I don’t want to contemplate what this could imply, given the limited number of friendships my sister maintained on a day-to-day basis.

There is only one name that makes sense, but I don’t want to admit the possibility.

12.

I take other jobs to keep my ends meeting. I drive a cab, then walk dogs, then end up working on the line of the local grocery. Scanning, bagging, taking payment. Cheerfully saying hello and goodbye, every time a customer comes through my station. Personal interaction is a competitive edge these days, a reprieve from the isolation engendered by too much darkness.

It isn’t that I hate the job. One finds work where one can and musters the gratitude one can. I keep applying to the authorities for news of my sister, receive identical responses in return. Pavio’s being held. Pavio’s being questioned. She’s helping with their enquiries, further details will be provided.

For weeks, I avoid Lillian’s café.

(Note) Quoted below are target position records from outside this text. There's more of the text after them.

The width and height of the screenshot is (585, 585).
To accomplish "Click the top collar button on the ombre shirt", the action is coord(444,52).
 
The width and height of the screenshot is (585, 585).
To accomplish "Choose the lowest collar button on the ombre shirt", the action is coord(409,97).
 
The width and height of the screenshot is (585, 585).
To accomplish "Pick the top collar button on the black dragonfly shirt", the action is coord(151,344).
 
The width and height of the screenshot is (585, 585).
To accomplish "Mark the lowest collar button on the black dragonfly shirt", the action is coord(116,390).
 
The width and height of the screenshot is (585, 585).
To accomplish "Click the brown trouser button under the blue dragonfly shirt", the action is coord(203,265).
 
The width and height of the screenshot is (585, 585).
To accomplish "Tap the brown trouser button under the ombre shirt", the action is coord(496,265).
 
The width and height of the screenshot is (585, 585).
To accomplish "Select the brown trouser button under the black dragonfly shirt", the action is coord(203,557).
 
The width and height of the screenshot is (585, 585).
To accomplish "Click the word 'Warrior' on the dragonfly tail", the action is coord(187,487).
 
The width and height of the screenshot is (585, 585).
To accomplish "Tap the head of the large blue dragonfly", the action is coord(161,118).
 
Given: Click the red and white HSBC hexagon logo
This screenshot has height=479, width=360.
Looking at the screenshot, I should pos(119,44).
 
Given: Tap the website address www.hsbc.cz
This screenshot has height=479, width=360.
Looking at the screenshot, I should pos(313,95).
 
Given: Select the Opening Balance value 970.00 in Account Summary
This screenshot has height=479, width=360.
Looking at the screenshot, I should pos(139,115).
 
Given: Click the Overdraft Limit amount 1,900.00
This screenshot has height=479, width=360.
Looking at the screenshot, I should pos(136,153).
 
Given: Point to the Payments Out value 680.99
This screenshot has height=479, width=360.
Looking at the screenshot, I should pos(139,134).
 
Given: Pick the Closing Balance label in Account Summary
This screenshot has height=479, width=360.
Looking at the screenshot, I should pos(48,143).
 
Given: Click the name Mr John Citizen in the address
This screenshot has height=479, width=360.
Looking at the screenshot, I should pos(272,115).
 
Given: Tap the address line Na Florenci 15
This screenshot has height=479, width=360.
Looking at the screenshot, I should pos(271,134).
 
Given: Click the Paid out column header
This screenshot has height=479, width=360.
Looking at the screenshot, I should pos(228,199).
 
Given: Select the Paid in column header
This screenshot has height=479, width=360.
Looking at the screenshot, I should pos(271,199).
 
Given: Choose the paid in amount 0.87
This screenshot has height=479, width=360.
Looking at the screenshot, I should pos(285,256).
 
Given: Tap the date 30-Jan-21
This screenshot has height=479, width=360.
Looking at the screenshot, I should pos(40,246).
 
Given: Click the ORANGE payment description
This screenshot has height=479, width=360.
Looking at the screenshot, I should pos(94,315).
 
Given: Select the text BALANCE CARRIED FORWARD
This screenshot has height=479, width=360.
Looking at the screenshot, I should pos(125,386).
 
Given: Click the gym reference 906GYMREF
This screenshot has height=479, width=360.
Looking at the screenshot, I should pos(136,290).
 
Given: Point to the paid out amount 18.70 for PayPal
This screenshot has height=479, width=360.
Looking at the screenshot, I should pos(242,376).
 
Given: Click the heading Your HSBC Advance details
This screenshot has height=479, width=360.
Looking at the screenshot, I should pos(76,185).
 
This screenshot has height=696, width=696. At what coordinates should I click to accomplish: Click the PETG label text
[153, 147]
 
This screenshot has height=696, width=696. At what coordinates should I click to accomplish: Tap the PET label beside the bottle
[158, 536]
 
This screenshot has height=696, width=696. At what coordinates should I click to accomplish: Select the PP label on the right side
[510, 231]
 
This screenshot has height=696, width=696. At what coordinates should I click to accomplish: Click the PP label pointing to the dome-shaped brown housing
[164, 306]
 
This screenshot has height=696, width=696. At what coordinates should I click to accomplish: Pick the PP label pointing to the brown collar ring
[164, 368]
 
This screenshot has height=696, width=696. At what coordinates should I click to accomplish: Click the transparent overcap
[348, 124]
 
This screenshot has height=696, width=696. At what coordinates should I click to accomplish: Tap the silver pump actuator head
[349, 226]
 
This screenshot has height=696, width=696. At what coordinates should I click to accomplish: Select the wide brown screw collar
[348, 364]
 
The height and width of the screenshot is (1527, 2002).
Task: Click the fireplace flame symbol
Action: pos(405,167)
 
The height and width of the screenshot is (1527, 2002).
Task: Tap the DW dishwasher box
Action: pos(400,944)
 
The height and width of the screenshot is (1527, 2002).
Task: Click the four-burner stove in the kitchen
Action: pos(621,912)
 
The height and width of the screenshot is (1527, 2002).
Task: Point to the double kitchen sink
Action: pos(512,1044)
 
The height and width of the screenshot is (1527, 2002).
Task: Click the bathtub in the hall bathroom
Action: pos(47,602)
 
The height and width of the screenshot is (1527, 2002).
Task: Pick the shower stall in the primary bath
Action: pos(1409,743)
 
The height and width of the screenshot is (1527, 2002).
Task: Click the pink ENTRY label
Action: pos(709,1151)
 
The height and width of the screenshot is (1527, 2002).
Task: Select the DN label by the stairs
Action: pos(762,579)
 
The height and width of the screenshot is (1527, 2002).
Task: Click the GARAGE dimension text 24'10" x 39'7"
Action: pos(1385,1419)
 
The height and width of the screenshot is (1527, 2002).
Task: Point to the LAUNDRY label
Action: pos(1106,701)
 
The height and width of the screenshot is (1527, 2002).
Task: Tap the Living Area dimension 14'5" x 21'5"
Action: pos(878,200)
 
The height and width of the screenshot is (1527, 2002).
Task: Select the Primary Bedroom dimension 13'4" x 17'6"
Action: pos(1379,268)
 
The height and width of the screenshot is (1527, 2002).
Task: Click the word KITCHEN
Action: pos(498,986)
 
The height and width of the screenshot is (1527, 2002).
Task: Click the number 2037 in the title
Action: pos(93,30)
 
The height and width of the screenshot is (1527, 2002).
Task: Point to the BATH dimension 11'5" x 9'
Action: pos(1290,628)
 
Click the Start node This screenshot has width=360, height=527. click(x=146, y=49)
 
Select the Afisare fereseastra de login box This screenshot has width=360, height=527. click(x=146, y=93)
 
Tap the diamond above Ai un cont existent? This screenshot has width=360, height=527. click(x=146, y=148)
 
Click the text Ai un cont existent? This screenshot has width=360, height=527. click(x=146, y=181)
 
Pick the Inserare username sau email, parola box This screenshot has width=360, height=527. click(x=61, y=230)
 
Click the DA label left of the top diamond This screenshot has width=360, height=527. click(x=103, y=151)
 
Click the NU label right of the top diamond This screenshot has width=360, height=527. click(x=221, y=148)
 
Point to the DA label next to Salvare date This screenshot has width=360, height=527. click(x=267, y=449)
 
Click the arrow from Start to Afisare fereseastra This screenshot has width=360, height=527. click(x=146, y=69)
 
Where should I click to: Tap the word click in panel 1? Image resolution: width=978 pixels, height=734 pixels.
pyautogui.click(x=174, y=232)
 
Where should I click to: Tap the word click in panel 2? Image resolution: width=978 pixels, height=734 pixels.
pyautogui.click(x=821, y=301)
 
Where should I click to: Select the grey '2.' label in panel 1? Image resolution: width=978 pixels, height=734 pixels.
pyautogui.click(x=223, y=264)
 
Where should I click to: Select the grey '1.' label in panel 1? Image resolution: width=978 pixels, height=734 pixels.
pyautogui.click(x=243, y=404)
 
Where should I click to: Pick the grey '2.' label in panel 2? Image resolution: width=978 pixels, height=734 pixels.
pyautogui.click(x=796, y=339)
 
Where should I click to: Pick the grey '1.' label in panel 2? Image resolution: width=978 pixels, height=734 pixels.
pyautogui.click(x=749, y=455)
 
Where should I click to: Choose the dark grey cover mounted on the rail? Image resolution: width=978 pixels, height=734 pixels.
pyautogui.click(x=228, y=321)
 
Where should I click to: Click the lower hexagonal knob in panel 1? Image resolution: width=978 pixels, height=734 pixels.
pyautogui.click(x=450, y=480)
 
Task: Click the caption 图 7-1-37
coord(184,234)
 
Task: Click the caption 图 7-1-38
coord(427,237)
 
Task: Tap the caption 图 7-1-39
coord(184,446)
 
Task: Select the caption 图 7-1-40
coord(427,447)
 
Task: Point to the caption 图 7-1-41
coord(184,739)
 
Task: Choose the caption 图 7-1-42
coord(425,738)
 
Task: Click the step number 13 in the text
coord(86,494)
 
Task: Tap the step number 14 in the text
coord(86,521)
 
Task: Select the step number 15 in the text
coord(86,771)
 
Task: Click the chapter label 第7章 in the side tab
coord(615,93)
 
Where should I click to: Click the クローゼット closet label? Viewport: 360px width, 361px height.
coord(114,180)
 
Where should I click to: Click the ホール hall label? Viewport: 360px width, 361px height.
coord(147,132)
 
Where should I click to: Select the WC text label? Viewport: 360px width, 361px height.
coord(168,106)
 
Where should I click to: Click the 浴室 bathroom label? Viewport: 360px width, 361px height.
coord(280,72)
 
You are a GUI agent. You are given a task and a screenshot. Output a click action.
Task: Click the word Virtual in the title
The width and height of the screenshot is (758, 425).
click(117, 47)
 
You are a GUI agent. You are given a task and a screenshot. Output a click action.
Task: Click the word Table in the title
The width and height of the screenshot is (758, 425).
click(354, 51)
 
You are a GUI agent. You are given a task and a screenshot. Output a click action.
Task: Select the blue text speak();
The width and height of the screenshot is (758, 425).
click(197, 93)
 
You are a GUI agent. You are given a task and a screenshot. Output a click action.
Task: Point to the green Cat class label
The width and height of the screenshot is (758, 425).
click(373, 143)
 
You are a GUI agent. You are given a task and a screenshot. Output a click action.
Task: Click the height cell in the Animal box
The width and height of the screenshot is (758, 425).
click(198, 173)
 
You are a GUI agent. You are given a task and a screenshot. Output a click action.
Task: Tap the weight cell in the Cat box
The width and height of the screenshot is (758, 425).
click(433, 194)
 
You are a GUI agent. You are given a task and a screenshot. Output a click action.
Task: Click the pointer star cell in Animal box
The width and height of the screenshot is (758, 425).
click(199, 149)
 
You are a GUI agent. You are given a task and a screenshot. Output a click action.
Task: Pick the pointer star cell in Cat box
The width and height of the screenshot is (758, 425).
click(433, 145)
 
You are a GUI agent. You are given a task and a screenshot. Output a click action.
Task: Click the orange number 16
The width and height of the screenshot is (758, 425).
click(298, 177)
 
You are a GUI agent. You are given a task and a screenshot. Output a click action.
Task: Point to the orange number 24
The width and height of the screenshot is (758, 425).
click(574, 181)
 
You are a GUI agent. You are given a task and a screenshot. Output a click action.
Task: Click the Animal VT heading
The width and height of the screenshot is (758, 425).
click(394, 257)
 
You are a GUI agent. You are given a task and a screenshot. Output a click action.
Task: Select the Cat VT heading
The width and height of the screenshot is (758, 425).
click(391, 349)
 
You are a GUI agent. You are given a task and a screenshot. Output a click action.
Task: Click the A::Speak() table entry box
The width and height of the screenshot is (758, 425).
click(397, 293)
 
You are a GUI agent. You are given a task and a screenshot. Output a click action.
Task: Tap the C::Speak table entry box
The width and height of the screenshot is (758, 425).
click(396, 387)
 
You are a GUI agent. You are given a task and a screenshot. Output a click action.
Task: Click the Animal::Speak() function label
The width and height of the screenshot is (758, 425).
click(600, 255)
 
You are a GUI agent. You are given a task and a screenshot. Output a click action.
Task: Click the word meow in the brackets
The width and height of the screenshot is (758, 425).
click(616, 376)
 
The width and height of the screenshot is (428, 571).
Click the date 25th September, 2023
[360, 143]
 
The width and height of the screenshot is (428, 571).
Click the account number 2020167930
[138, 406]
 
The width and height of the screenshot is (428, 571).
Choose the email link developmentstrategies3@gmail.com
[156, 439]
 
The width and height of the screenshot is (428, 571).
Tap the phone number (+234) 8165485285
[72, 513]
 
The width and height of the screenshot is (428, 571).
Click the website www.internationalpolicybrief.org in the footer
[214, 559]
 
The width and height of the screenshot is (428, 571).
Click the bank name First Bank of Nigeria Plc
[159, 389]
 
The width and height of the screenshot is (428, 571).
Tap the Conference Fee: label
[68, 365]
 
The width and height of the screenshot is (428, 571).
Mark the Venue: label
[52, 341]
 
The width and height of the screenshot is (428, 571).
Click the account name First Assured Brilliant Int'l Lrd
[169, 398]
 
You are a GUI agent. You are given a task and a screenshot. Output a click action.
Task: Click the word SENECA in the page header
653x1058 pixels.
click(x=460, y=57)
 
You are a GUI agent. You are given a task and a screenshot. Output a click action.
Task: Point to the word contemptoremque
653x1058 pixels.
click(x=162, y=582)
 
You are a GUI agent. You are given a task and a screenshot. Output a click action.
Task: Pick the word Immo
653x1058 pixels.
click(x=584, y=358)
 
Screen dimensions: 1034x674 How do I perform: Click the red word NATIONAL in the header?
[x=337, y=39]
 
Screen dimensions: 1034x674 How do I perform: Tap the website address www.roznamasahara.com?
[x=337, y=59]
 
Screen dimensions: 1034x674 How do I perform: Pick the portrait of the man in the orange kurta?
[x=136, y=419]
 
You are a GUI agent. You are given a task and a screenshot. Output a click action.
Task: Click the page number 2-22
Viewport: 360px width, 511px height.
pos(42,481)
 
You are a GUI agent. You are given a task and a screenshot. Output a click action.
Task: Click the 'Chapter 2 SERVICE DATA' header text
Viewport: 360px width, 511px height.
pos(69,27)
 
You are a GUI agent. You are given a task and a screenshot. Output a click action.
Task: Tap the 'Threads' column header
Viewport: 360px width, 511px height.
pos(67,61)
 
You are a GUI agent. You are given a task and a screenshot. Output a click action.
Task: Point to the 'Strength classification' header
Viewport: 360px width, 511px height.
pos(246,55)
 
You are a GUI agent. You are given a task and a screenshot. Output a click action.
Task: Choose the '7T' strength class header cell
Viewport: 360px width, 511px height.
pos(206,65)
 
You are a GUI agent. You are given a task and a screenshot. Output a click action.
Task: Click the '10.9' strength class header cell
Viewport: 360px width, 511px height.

I cannot bring myself to face her, cannot leverage the doubts from my head and pretend it is like it was. When I break, uncertain, angry at myself, she seems very pleased to see me. She points to a chair at the counter, brews me fresh coffee and readies a plate of scramble. Waits for the room to clear before she comes over and makes small talk.

In the end, just before lights out, she says, “You gotta stop pushing for answers.”

I blink at her, surprised.

“They’re not going to let her go,” she says. “They need her. She’s too smart to be working rogue, dealing with the problem solo. They want her supervised, controlled. Resourced and networked with others like her, trying to find a solution.”

For a second, I have no voice for questions. Lillian stands behind her counter, rubbing her hands with a coffee-stained rag. She lets me recover, process the news. “You asked again?”

“I asked,” she says.

“And you believe your uncle? She’s really okay?”

“Sometimes you’ve got to trust,” she says. “If you push, they’ll have to stop you. Send in a squad to make you disappear.”

I am not okay with that idea. I do not want to disappear. But I do not want to drop it, stop pushing without confirmation that my sister’s safe and happy.

“You knew it wouldn’t last. Eventually, they’d catch up with her.” Lillian reaches across the counter, puts her hand on top of mine. Her touch is soft and warm, gritty where the coffee-ground clings to her skin. “She’s okay. I swear it. She’s content.”

It’s so tempting to believe, to let the worry go. I look into Lillian’s marvelous eyes, gray and bright and happy to see me. It occurs to me, not for the first time, that I no longer deal in daylight. I have an honest job and I earn honest money, and the old impediments that held us to friendship have ceased to be meaningful. All that remains to keep us apart are suspicions.

Then Lillian says: “Tell me about the light, when Pavio got that machine up and running. How’d it feel to see blue sky again? To see daylight in the sky?”

I look away and take a deep breath, ashamed of my own thoughts. Part of me still wants to hurt her, but the truth sticks in my throat.

“It wasn’t blue,” I tell her. “Not really. Not ever. Pavio explained it once, all wavelengths and angles. The blue comes from colors scattering differently when you shine up instead of on.”

Then I pull my hand from hers, the warmth of her touch still lingering. I sit back and meet Lilian’s stare, rub my palm against my jeans as I wonder how far to trust her.

“I could use another coffee,” I say. “Before you’re done for the night.”

“I can only swing you a single freebie,” she says. “The next one gets paid in cash.”

I do not have that kind of money, but I order the coffee, anyway.